On the morning of September 11, 2001, I stood by the pay phones in the Leavey Center, right down from Vittles, standing on what felt like the longest line of my life. I was waiting, desperately, to get on the phone, to dial 10 numbers, to make touch with loved ones.
To pass the time and to pretend things were as they had been when I fell asleep the night before, I was having a conversation with my friend. My mind was elsewhere during this exchanging of words, thoughts, ideas, but I said something, this one thing, that I still remember. It’s the only element of those two or three minutes I can still remember right now.
As I told my friend, these events are going to make our generation either extremely anti-foreign or extremely movement-oriented. Either they will give up, and give in to notions of hating foreigners for bringing this upon us, or they will understand the true nature of these heinous attacks and fight to make the world a better place.
Recently, I’ve been thinking about this. The world, as our generation matures, is changing. When we were growing up, no one knew what to call us. Would we be the generation that witnessed the birth of medicine that could cure AIDS? Would we be a slacker generation? What exactly was our generation in for?
In the context of sports, dear reader, our generation?the college students of 2001?is witness to wide-scale change.
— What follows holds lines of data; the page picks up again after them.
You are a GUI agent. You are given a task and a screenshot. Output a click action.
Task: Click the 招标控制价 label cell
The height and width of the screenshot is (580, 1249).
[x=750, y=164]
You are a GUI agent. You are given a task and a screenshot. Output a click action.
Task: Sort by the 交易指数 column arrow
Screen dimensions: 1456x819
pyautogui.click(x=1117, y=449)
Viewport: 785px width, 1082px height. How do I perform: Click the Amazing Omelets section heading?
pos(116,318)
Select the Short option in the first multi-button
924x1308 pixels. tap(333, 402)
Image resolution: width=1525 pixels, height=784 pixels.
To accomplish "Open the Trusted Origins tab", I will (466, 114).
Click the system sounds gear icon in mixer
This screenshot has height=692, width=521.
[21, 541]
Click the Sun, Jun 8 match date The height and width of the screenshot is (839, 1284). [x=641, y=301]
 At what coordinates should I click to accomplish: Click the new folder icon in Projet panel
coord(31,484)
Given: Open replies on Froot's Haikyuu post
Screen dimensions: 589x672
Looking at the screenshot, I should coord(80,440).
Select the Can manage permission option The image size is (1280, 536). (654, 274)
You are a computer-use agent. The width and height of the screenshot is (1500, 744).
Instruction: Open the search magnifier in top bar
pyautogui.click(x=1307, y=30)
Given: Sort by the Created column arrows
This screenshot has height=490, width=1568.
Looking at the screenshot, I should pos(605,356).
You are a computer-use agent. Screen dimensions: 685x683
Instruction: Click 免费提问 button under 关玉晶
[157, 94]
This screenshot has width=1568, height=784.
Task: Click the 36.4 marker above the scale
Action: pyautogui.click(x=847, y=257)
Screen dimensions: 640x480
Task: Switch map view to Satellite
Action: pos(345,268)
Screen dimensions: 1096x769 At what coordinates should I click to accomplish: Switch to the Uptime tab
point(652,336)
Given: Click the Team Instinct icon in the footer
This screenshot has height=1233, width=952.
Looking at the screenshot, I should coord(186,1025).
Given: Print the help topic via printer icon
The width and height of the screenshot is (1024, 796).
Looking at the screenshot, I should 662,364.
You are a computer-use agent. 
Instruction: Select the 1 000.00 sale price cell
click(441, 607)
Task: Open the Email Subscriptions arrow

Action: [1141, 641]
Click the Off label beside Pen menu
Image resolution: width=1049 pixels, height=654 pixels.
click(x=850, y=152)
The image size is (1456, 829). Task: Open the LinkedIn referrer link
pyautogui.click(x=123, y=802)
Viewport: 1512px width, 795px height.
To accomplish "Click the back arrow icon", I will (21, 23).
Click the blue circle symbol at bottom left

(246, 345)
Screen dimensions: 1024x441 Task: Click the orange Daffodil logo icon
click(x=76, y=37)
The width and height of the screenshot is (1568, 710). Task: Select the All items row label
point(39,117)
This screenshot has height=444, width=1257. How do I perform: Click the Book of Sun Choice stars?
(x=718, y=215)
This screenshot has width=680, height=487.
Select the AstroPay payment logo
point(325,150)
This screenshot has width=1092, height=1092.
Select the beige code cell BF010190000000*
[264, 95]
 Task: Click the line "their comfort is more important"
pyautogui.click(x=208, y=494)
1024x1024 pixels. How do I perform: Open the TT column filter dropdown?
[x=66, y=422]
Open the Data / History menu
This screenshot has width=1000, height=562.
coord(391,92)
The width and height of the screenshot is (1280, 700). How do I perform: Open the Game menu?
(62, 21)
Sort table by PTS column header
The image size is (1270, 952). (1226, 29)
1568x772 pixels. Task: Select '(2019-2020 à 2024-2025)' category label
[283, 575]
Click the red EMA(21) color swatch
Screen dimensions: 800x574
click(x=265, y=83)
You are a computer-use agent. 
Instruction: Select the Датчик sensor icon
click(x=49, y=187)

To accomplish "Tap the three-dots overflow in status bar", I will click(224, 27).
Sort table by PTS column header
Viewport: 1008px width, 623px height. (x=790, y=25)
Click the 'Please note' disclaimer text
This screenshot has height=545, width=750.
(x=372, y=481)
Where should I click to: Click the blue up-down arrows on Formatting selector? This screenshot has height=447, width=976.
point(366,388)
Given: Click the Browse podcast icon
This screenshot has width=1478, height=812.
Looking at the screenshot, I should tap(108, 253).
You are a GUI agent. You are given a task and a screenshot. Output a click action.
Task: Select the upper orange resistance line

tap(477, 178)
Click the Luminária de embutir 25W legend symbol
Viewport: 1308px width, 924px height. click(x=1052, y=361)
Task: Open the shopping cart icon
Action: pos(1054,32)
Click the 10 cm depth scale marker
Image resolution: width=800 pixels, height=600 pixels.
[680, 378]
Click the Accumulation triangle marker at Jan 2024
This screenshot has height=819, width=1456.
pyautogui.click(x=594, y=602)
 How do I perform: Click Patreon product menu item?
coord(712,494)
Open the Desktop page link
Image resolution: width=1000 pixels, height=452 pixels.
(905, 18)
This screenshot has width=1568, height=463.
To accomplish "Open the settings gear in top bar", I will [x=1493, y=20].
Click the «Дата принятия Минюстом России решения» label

Consider the past weeks. Two of the most venerable (did I just use the word “venerable?” Egad. I feel like William Nack) all-stars of their era are now memories. Tony Gwynn and Cal Ripken, who coincidentally both were the subject of a section of Men at Work, represented an old-school work ethic and committment to the game they loved. Say what you will about Ripken. Some argue his most enduring hallmark is the consecutive games streak, which is akin to the “Best Attendance Award” in middle school, usually given to the kid who couldn’t win any other awards. Ripken, and his counterpart on the Left Coast, did it consistently, for years on end, and racked up countless individual awards in the process. Gwynn taped all his games and watched them, so as to alert himself to any slumps and fix them when they occured. He did it the old-fashioned way: self-disclipine. Ripken was a rock in the infield of the I-95 pitstop we all affectionately refer to as “Baltimore.” He could always be counted on to be there; if he wasn’t, it was like a Christmas morning without presents.
Those two represented an era when work ethic and substance prevailed over careless play and flash, an era when stability meant more than sneaker deals and an era when athletes appeared in books to educate readers on the game they love, not the era when athletes wrote their own books to educate readers about how much they needed the geez damn ball.
They were old-school.
The old school is coming back on the hardwood courts of the National Basketball Association in T-Minus Less-than-a-Month, and I’m scared how he’s going to fair in the New World Order of the sports community in our country. MJ was old school: stability, work ethic and competitive desire to the max, he redefined the game on his own limits, and no one could ever argue with the money he received.
The NBA now is new-skool. Larry Johnson, another rock of stability (except for some hot tub incidents in the early 1990s) is retiring after throwing his jacked frame after loose balls for nine seasons. The new names we know and worship are Kobe, Allen, Kevin, Shaq. They are flash. Superficiality. Shoe deals, movies, rap albums. All of them except Kevin and Allen have changed teams at least once already, and Allen was ready to at one point. Kevin probably will within two years.
Our generation is coming of age in a time when superficiality is valued more than substance; when the long ball or the dunk means more than the double play or the chest pass, and when our over-focus on individualism and excelling personally has surpassed the notions of team. People flee moribund franchises because they need the rings, the money, the ad deals. In the old days, they stuck around because athletes had a strong desire to make them a winner.
Times, “they-are-a-changin.” The sports world is but one level.